The process framework is proposed by authors to define the procedure followed by using machine learning algorithms for IDS. Authors used KDD Cup99 dataset for analysis. The dataset is then preprocessed by using python programming language where data ambiguity is removed. The dataset is divided into independent and dependent variable and if duplicate value exist then drop them.

In pre-processing phase, the authors used dataset in csv file format and import it for data transformation by transferring the data into data frame to make it easy to read. Then the redundancy in dataset is removed and after removing the redundancy authors used binary encoder to convert all the text categorical data into binary data, as the model of machine only accept the data in numeric and binary form and binary form makes the execution fast and another benefit is to resolve the problem of columns that contains the large number of data categories. The dataset is then splits into independent and dependent data. The total columns were fifty-five, independent data contains fifty-four columns and target variable or dependent data was the last column after extracting the data the next phase was to find the missing value if exist, then replace them by mean. In next phase of pre-processing the data splits into training and test set in the ratio of (75:25) for cross validation. In next phase, the training data set is converted into a standard form, but dimensions were large with forty one columns.
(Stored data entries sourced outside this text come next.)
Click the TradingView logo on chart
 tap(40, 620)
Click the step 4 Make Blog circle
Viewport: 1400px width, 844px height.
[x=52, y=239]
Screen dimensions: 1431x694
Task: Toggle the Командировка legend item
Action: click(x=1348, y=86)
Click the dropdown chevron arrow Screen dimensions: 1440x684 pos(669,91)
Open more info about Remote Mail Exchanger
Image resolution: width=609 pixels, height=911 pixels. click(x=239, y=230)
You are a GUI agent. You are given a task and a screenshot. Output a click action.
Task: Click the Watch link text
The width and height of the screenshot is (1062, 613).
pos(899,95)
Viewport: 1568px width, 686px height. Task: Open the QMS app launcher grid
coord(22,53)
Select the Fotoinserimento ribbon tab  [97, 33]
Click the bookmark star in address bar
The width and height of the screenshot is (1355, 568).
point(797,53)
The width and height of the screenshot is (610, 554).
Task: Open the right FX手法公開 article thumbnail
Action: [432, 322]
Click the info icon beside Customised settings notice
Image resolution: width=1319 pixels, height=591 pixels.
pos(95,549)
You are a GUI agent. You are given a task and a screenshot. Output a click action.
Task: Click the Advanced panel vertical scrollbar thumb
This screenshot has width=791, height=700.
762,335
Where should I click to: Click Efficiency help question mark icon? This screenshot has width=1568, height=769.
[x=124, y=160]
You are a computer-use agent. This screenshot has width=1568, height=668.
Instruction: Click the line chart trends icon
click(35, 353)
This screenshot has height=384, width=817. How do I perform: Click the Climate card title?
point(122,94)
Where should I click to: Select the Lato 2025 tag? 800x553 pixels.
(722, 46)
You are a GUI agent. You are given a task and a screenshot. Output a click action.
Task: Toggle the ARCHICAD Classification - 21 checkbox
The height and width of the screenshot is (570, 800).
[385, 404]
In next phase the principle component analysis algorithm is used to get principle components by reducing the dimensions. In training phase, authors used the result of principle component analysis to train the model. In prediction phase, result of training model, would be used with test data to found the prediction or classification of attacks after that confusion matrix is required to compute the outcomes of the proposed methodology.

 

 

Figure 2. Proposed IDS Framework (Yin et al., 2017)

 

Figure 2 shows proposed IDS framework for the operation of a machine learning algorithms with intrusion detection where KDD Cup 99 dataset is observed to generate classifiers from dataset training and testing. These classifiers generate sensor result as false or normal values.

 

Framework Deployment

The proposed framework is implemented by using proposed algorithm and to evaluate the performance of system authors used the standard dataset as KDD Cup99 for intrusion detection. The general steps of algorithm of proposed system can be divided into three phases as pre-processing phase, training phase and prediction phase.

  • Pre-processing phase

Importing the dataset.

Import

If dataset is not in suitable form then transforming the dataset into a suitable data frame.

dataset->data frame.

Splitting of the dataset into independent and dependent variables.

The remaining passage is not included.